Ingram Micro is a a global technology and supply chain services leader helping businesses realize the promise of technology. Through a spectrum of global technology solutions and supply chain services, businesses across the globe use Ingram Micro’s mobility, cloud and supply chain solutions to operate efficiently and successfully in the markets they serve.
With the passage of the GDPR, Ingram Micro understood there was an increasing risk impacting the company’s privacy practices. To prepare its global privacy program for GDPR, Ingram Micro hired Aaron Mendelsohn in 2016 as the Chief Data Privacy Officer. “We felt that if we could build a program based on GDPR compliance we’d be addressing 90 percent of the data frameworks and legal obligations worldwide,” he said. “We decided let’s get it right with GDPR in Europe and apply those solutions, processes and policies globally within the organization.”
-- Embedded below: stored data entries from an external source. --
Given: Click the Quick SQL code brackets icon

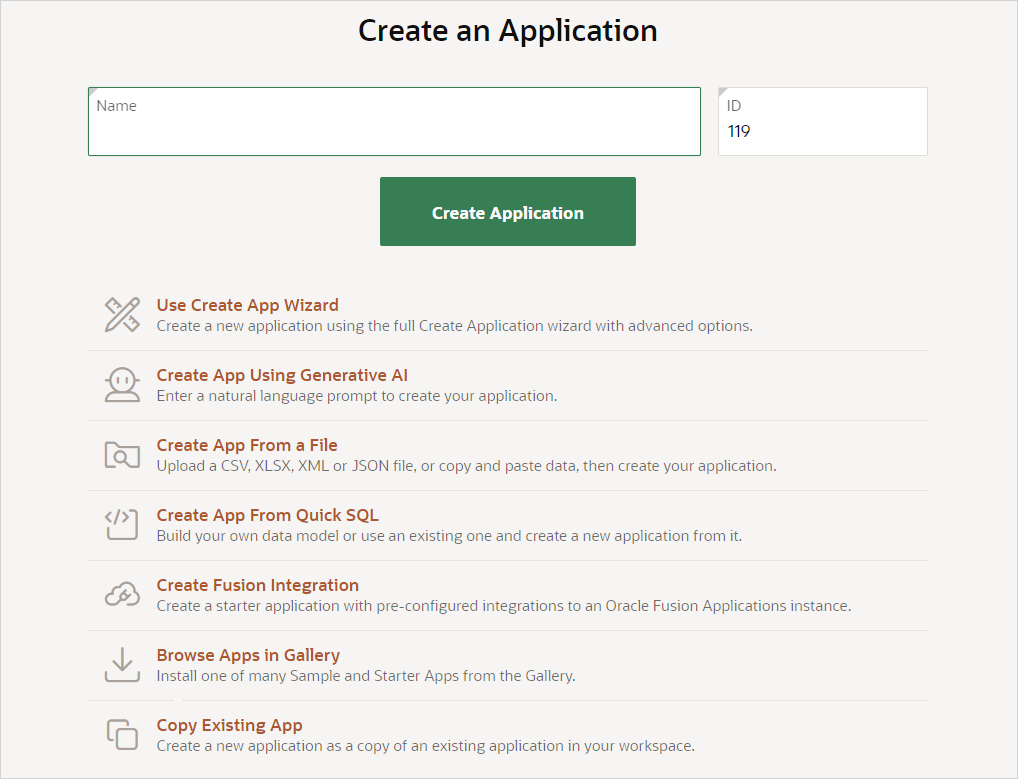Looking at the screenshot, I should point(122,525).
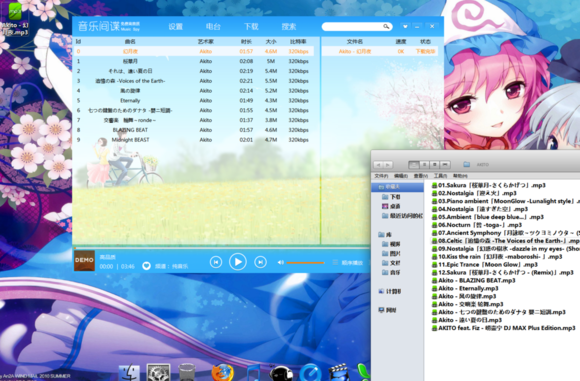Toggle the 顺序播放 playback order mode
Viewport: 580px width, 381px height.
point(348,263)
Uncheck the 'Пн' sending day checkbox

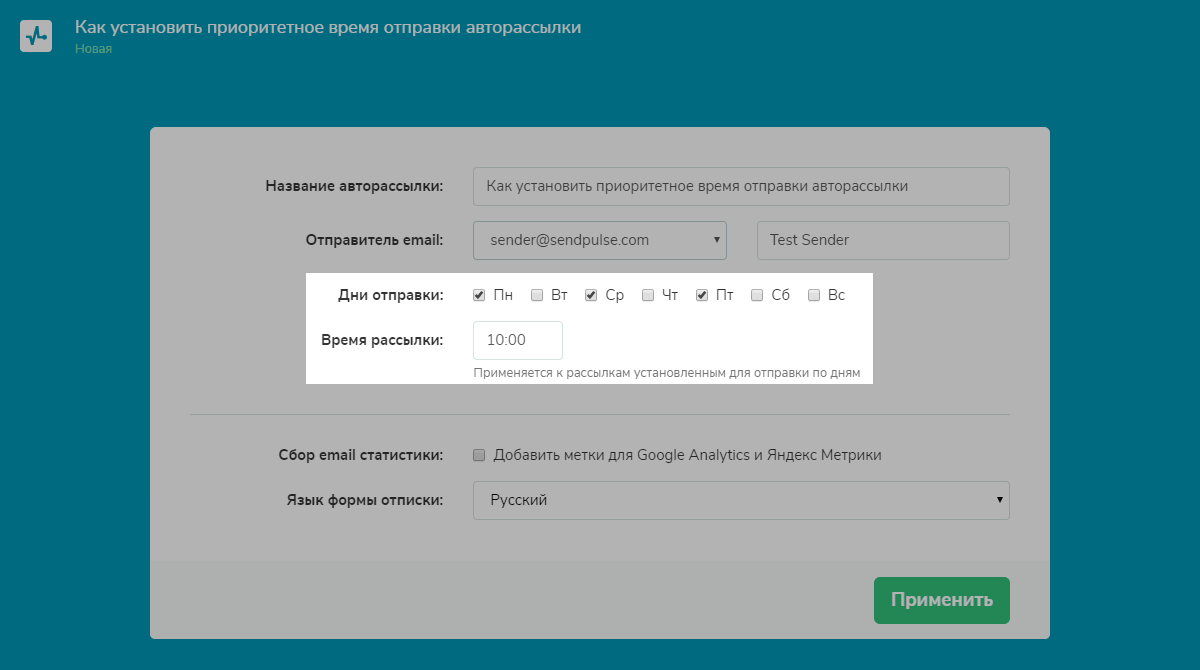click(479, 295)
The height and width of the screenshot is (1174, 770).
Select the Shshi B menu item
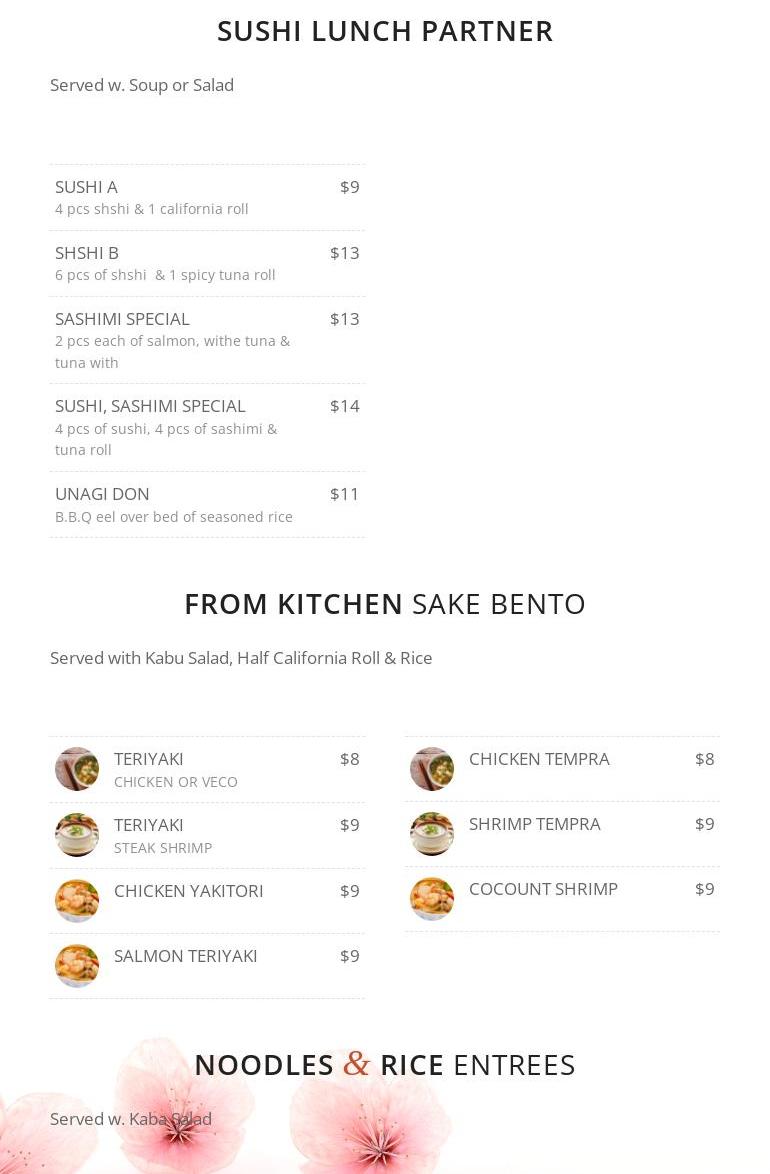point(207,264)
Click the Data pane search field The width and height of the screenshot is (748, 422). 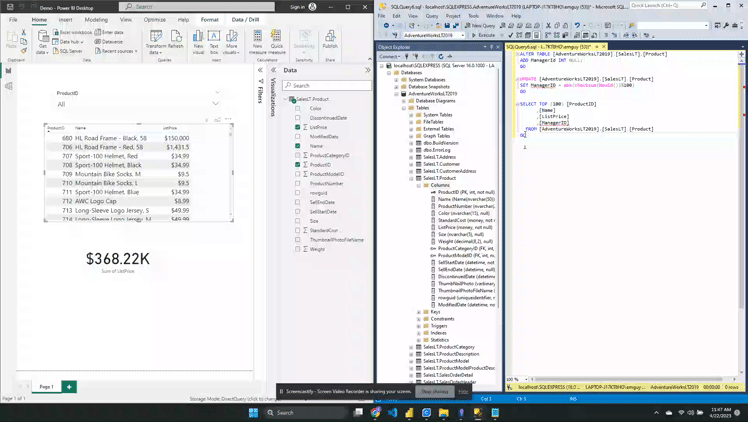pos(327,85)
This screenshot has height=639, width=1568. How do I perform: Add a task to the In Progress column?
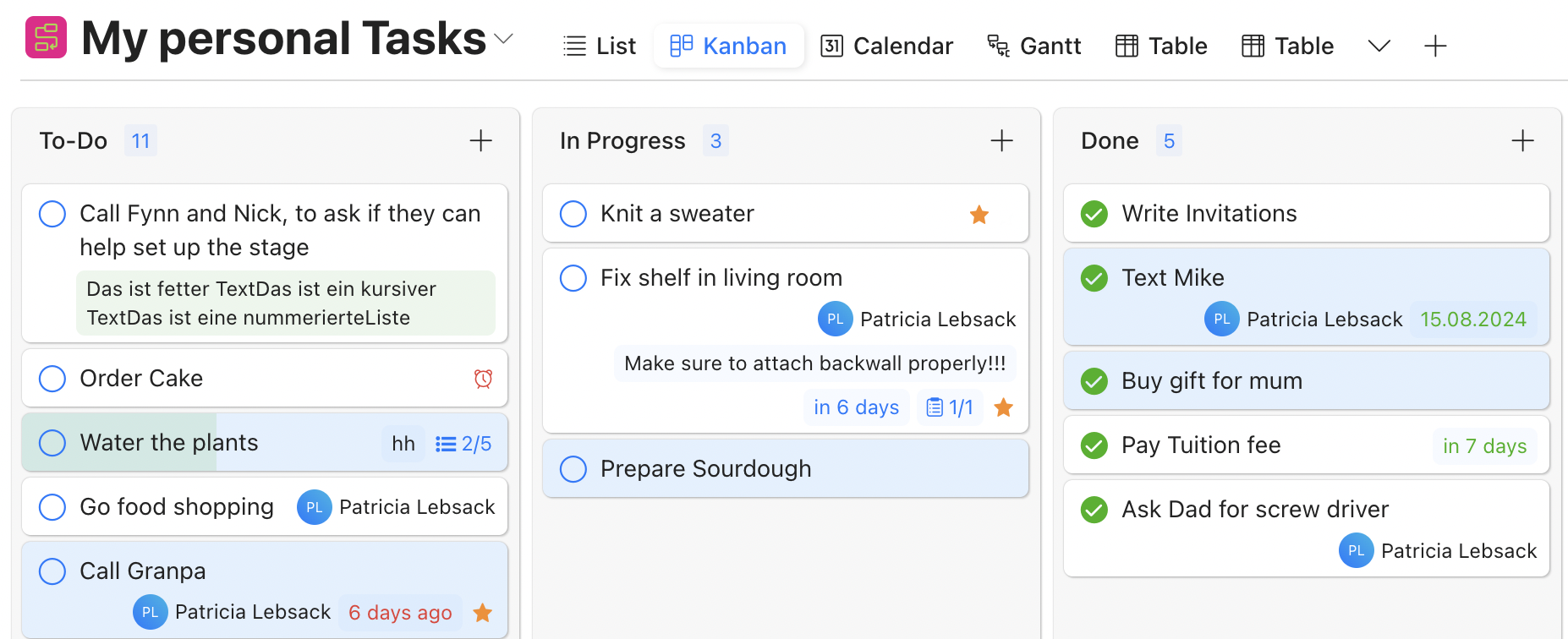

Changing the mindset: a business-focused operation toward personal data protection
Ingram Micro’s operations are primarily B2B transactions. Mendelsohn understood, however, that B2B businesses also collect and process personal data under the GDPR – including employee records and business contacts and end users delivered to Ingram Micro from reseller networks.
“One of the first challenges was to shift the cultural mindset,” he explained. “We don’t deal with personal data in the same way as a lot of other technology companies. Internal education was required for the company to realize that we do process personal data and that we needed to get the tools in place to understand and manage the GDPR risk to the organization.”
Mendelsohn then took a proactive approach to Ingram Micro’s GDPR program. In the two years leading up to the GDPR deadline, he engaged with technology vendors, service providers, legal professionals and professional services to ensure Ingram Micro developed a privacy program with a strong foundation to implement compliance and position the company in the best defensible position.